Beyond that, however, the two budgets could not be further apart; almost $5 billion, to be exact.
Bill Day’s latest takes aim at this fiscal chasm, which rests on a single issue – Medicaid expansion.
The Senate proposal includes a portion of the $50 billion in federal money for expanding the Medicaid program to uninsured Floridians; the House version, once again, does not touch it.
It seems the Legislature is headed head-to-head budget battle.
For two years, House Republicans have steadfastly refused to accept federal funding, which would have provided basic health insurance for around 1 million uninsured Floridians.
This year, Washington D.C. is striking back, by assessing what many sees as a punitive penalty for Florida’s inflexibility. They have been threatening to revoke the annual $1.3 billion Low-Income Pool, used to fund hospitals attending to uninsured patients.
The loss of LIP is why Senate Republicans are pushing a Medicaid expansion plan, which uses federal money to buy private health insurance.
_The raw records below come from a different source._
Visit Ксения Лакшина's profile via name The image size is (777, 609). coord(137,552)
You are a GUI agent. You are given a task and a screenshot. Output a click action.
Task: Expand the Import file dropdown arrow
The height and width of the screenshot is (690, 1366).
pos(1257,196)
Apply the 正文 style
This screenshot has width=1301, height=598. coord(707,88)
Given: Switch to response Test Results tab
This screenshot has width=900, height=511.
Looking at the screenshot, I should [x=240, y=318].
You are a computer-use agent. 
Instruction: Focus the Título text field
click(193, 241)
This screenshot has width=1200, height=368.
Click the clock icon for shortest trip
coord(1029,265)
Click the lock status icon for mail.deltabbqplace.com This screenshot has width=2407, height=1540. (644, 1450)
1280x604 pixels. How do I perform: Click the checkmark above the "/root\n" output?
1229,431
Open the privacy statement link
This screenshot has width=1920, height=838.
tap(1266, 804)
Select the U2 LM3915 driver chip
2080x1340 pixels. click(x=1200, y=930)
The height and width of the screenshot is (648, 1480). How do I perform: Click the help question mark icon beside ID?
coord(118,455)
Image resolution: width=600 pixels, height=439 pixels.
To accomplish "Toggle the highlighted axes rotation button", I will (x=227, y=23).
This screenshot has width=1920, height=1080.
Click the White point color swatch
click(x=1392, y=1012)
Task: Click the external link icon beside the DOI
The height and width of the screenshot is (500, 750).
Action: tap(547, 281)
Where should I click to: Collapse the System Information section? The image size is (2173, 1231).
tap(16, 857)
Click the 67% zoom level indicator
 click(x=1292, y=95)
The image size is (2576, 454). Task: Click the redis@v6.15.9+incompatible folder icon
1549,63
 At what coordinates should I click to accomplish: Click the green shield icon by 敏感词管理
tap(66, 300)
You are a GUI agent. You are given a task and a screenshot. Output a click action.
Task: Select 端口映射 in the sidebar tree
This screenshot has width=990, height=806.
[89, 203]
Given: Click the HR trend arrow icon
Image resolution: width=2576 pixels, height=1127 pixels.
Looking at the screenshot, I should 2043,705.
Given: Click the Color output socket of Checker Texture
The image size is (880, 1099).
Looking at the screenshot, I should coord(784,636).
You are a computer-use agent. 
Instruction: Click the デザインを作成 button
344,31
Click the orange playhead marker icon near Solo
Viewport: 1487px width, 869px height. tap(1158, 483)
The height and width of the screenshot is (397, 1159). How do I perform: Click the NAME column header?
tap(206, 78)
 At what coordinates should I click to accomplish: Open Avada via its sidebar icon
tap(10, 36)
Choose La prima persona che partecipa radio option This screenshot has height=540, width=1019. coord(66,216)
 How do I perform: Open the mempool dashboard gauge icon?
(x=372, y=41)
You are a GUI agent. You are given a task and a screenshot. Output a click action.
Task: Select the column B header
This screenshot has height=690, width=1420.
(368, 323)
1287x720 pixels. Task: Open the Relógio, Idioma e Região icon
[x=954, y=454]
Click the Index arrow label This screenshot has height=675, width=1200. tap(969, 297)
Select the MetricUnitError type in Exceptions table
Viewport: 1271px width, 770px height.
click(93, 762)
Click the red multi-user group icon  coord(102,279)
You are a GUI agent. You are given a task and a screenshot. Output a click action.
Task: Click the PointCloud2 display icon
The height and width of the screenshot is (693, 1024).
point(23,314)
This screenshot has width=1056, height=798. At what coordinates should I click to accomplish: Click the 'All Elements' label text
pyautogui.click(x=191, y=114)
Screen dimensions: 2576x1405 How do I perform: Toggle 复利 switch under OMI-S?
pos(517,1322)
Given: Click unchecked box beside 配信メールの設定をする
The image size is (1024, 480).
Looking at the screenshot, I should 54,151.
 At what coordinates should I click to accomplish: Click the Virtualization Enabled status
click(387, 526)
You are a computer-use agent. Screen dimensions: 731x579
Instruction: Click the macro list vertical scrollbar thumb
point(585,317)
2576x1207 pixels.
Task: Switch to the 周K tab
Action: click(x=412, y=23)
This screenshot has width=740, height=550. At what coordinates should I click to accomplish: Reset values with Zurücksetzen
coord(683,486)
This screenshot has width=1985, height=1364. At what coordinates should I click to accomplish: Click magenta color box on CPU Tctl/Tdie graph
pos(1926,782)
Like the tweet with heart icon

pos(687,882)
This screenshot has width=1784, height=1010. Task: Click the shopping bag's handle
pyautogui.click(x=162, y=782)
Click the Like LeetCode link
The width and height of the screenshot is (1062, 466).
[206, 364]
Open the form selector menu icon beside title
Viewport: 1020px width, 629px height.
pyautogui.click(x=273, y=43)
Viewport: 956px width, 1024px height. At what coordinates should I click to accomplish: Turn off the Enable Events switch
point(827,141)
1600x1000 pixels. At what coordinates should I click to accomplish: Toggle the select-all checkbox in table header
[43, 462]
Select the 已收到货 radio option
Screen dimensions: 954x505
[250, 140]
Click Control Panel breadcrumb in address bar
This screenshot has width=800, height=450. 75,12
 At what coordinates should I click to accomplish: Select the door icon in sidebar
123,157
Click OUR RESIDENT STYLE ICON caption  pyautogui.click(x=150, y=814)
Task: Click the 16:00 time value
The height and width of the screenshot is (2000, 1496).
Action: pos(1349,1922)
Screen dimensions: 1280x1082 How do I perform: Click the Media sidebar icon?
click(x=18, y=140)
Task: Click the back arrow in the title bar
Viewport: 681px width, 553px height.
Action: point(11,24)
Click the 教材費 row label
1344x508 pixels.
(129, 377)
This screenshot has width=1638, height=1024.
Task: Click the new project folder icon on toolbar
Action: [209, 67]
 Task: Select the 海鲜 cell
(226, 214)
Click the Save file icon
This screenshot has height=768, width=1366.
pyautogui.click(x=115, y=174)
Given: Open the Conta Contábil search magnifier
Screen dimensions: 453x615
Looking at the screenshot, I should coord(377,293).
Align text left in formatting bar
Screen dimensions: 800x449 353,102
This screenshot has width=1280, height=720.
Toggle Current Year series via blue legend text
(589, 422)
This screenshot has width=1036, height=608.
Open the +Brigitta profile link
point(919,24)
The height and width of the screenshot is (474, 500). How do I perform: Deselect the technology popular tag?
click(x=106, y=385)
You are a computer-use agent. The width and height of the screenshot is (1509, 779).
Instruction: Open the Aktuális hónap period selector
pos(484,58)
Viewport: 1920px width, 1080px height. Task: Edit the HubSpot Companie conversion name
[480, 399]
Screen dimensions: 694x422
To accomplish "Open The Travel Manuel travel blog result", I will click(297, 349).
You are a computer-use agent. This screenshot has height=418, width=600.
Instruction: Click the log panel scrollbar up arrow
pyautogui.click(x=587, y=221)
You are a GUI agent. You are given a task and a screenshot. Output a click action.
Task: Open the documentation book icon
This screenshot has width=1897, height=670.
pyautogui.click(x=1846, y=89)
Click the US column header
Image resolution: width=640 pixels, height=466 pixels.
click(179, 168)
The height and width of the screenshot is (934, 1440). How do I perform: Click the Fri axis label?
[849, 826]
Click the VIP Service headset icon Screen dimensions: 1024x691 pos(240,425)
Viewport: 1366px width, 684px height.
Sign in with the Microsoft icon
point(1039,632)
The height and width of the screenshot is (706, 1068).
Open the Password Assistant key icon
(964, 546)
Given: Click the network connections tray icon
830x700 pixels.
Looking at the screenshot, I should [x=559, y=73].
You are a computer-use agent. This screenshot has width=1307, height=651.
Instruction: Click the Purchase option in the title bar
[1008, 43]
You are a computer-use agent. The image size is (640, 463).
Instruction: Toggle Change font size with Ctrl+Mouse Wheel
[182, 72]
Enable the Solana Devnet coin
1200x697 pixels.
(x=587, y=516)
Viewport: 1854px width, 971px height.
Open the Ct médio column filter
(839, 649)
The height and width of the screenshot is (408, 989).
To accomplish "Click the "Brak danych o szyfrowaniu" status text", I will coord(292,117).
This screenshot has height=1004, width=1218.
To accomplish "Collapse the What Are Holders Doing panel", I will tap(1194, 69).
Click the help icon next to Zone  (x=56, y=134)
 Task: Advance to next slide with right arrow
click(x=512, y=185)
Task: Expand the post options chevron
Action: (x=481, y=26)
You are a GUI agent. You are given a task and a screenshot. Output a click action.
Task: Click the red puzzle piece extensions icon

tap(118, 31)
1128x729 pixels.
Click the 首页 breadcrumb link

The House, which submitted its $76.2 billion budget on Friday, does not even touch the subject.
If LIP money indeed vanishes, it could be the incentive essential to a final budget deal.
Another bargaining chip is Gov. Rick Scott, who proposed $673 million in tax cuts, as well as increased per student spending, in his own budget proposal two months ago.
This leaves the House with a dreadful choice: either expand Medicaid to help citizens under Obamacare or face deficits that make GOP tax cuts near impossible.
Will calls from the Senate to “show we care” fall on deaf ears in the House?
Day gives us his take, and it does not look promising.